Now that Congress has passed a two-year budget deal, and appropriated money to federal agencies for the remainder of the fiscal year, the memories of closed national parks and back pay arguments that resulted from last year’s government shutdown seem like a distant memory.
Well, not for everyone.
More than 1,000 employees forced to work during the shutdown on just the promise of a paycheck when government reopened have joined a lawsuit against their employer: Uncle Sam.
Five Bureau of Prisons employees originally filed the suit in November, alleging the government violated the 1938 Fair Labor Standards Act when it delayed their pay. About 1.3 million employees were “exempted” from the shutdown and required to work.
The plaintiffs in Martin et. al. v. The United States are seeking compensation of $7.25 multiplied by the number of hours worked between Oct. 1 and Oct. 5, the period in which paychecks were delayed. These damages will help cover the bills and expenses federal workers incurred during the shutdown, according to Mehri and Skalet, the law firm representing the employees.
Military Benefits
Members of the armed forces were largely exempt from the government shutdown; they will probably not be so lucky when it comes to their future pay and benefits.
The soon-to-be-released fiscal 2015 Defense Department budget likely will include smaller pay raises for active-duty service members and reductions to housing allowances, according to multiple reports. Acting Deputy Defense Secretary Christine Fox alluded to that possibility at a Senate hearing last week.
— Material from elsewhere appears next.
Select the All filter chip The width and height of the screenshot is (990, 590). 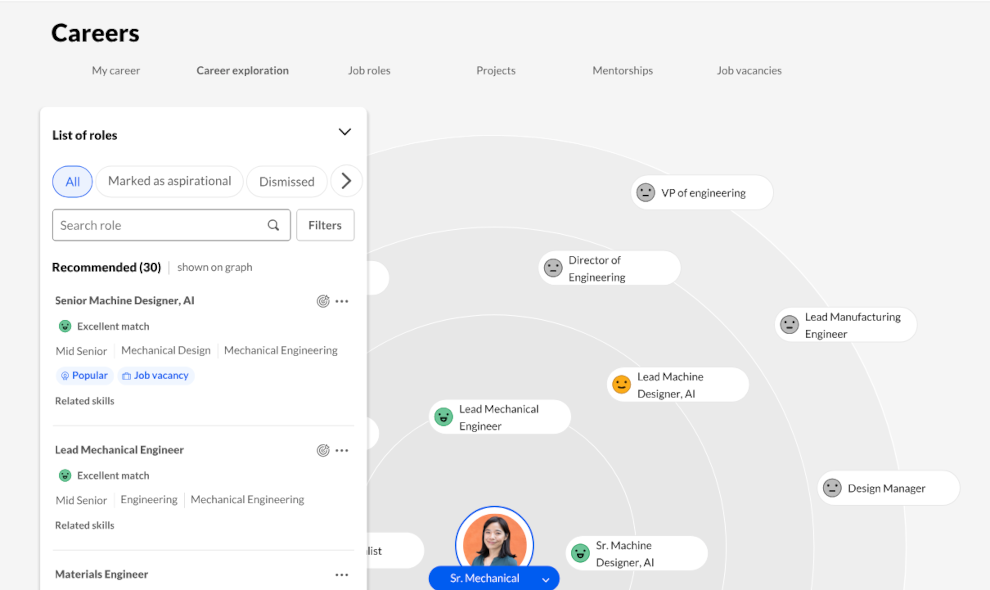(72, 182)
The Pentagon would like to leave more comprehensive reform on issues such as health care and retirement benefits to its Military Compensation and Retirement Commission, which is due to issue a report in early 2015.
In the meantime, however, Defense could take smaller steps, like capping pay raises at 1 percent -- the rate of this year's pay increase -- and cutting the subsidy it provides for housing costs, an allowance that has risen dramatically since 2000.
COLA Reduction
One cut to military compensation is already on the books: the 1 percent reduction to cost-of-living adjustments for working-age military retirees’ pensions.
Lawmakers have made it sound inevitable in recent weeks that they would roll back the cut, which was included in the recent budget agreement, and are moving forward with proposals to do so. Senate Veterans Affairs Committee Chairman Bernie Sanders, I-Vt., introduced an omnibus veterans’ benefits package this week, which includes a repeal of the COLA cut.
The bill, which includes additional health care options for veterans, a House-backed plan to require public universities to offer in-state tuition to all veterans, as well as an expansion of survivor benefits and other initiatives, would be paid for through savings at the Veterans Affairs Department and by using offsets from ending the wars in Iraq and Afghanistan.
The Senate Armed Services Committee will consider a separate, stand-alone measure to repeal the COLA reduction Thursday.